However, with the intercept-based approach, no changes are needed in equations to estimate effect sizes from a quadratic model because the difference in the intercept growth factor at end of the study (bi) can be determined from either a linear or quadratic model. There is, however, a difference when estimating effect sizes for intermediate timepoints in the study. When the approach based on linear and quadratic slope differences is used to obtain time-varying effect sizes, an equation specifying a different value for each measurement occasion is needed (Feingold, 2019b). When the intercept-based approach is applied to quadratic GMA, by contrast a different GMA is required to obtain effect sizes for each timepoint because the parameterization must also be changed. For example, if a quadratic model is used to examine data with 4 timepoints, the intercept-based approach would require a quadratic GMA with time codes of −2, −1, 0, and 1 for T1, T2, T3, and T4, respectively, to obtain the effect size at the third measurement occasion.2
Categorical outcomes.
In methods of categorical data analysis (Agresti, 2002), including latent class analysis (Masyn, 2013) and logistic regression (Hosmer & Lemeshow, 2000), a popular metric for an effect size is the odds ratio (OR; Fleiss & Berlin, 2009). The OR is often used with binary outcomes, especially in substance abuse research, where abstinence vs. use is a common dichotomous dependent variable (Feingold, MacKinnon, & Capaldi, 2019). The OR then communicates whether the treatment group has a higher probability of maintaining abstinence following treatment than does the control group.

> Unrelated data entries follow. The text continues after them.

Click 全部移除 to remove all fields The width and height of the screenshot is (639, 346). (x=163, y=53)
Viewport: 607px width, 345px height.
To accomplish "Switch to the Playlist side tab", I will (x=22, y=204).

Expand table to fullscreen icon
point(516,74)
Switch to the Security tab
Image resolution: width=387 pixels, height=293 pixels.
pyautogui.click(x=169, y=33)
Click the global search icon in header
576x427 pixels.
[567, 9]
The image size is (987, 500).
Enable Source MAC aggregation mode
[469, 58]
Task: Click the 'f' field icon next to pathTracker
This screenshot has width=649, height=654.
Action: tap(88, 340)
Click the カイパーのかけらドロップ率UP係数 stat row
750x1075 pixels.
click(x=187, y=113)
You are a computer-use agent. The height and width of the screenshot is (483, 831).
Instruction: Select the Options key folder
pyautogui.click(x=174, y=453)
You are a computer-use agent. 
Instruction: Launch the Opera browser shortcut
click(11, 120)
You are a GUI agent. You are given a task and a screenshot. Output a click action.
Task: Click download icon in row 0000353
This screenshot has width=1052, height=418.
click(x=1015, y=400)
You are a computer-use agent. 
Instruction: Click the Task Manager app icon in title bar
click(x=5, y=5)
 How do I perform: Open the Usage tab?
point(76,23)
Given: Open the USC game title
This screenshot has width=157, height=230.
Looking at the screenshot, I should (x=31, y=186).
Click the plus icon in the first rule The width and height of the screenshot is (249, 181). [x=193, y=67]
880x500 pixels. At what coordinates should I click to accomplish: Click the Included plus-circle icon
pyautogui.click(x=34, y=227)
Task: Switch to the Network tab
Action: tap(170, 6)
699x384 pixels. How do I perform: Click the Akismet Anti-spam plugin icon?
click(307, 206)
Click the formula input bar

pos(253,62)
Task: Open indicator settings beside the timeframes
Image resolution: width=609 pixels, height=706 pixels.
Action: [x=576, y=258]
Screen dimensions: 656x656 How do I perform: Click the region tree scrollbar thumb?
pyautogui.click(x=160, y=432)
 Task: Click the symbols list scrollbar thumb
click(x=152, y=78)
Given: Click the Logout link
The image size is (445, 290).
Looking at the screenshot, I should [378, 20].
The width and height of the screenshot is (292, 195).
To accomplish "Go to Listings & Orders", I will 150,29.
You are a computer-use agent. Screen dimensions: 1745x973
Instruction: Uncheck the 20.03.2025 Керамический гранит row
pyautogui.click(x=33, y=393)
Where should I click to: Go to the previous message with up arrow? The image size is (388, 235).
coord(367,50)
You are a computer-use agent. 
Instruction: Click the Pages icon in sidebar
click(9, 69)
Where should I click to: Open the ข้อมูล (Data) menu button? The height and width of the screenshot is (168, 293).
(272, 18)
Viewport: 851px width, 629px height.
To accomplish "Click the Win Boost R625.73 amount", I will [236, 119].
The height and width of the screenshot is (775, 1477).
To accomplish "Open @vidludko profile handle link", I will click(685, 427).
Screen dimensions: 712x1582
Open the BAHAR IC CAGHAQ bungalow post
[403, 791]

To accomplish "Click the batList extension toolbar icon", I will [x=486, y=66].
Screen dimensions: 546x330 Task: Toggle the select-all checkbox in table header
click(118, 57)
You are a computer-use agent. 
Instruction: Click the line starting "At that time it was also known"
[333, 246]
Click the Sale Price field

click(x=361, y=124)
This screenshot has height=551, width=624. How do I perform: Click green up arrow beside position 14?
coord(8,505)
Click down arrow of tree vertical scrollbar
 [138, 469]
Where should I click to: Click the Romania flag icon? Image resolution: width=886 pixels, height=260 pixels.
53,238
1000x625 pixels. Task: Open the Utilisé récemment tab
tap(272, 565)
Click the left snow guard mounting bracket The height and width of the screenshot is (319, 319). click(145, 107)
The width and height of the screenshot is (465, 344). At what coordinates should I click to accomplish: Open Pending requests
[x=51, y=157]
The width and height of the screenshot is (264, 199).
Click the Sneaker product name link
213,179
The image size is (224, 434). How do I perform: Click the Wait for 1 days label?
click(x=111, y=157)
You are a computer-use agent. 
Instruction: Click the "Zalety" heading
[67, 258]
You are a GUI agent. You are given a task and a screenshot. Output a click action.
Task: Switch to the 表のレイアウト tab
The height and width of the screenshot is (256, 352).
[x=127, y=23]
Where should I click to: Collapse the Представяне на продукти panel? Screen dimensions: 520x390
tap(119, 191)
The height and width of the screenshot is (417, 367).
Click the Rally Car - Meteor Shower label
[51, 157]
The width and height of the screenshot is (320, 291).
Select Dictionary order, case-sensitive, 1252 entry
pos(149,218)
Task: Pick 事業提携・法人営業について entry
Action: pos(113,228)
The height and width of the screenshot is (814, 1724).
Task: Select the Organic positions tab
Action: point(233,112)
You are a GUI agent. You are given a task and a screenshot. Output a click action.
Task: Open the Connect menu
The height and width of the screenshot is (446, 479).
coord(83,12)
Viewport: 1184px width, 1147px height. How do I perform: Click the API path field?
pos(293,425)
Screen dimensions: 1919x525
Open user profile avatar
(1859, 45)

GMA can also use categorical outcomes (Feingold, Tiberio, & Capaldi, 2014), with the same null hypothesis (i.e., odds of being in one category, such as alcohol consumers, are the same for the treatment and controls at the end of the study). The use of the intercept growth factor instead of the slope growth factor as the latent variable for testing treatment effects is more straightforward to implement with binary than with continuous outcomes. If an end centering parameterization is used, the effect of the group on the random intercepts is the model-estimated mean difference at the end of the study in the logit metric. The standardized effect size (OR) is then obtained through exponentiation to yield the GMA OR. However, unlike with GMA d, GMA software will generally report GMA OR in analysis with a binary outcome. Thus, the investigators can obtain the GMA OR by using end centering and requesting the OR be outputted. As there is no need to divide an effect by SD to obtain the standardized effect size, no parameter creation or post hoc equation is required to produce the standardized effect, and a wider range of GMA software can output GMA OR than GMA d. Most important, the GMA OR estimates the same parameter as the OR from a completely randomized design that compared the two groups in their probabilities at the end of the study, much as GMA d estimates the same parameter as d from a comparison of two groups with the completely randomized design in classical analysis.
Confidence Intervals for GMA Effect Sizes
GMA effect sizes were used to demonstrate that identical model-estimated mean differences at the end of the study can be obtained from bs and bi, and thus either coefficient can be used to estimate the mean difference at the end of the study, and to determine its significance. However, effect sizes--measures of effect magnitude independent of sample size (Grissom & Kim, 2012)--are important in their own right, and are now widely reported in the behavioral sciences (Kelley & Preacher, 2012). Effect sizes are useful because there is a crucial distinction between statistical significance and practical significance (Preacher & Kelley, 2011).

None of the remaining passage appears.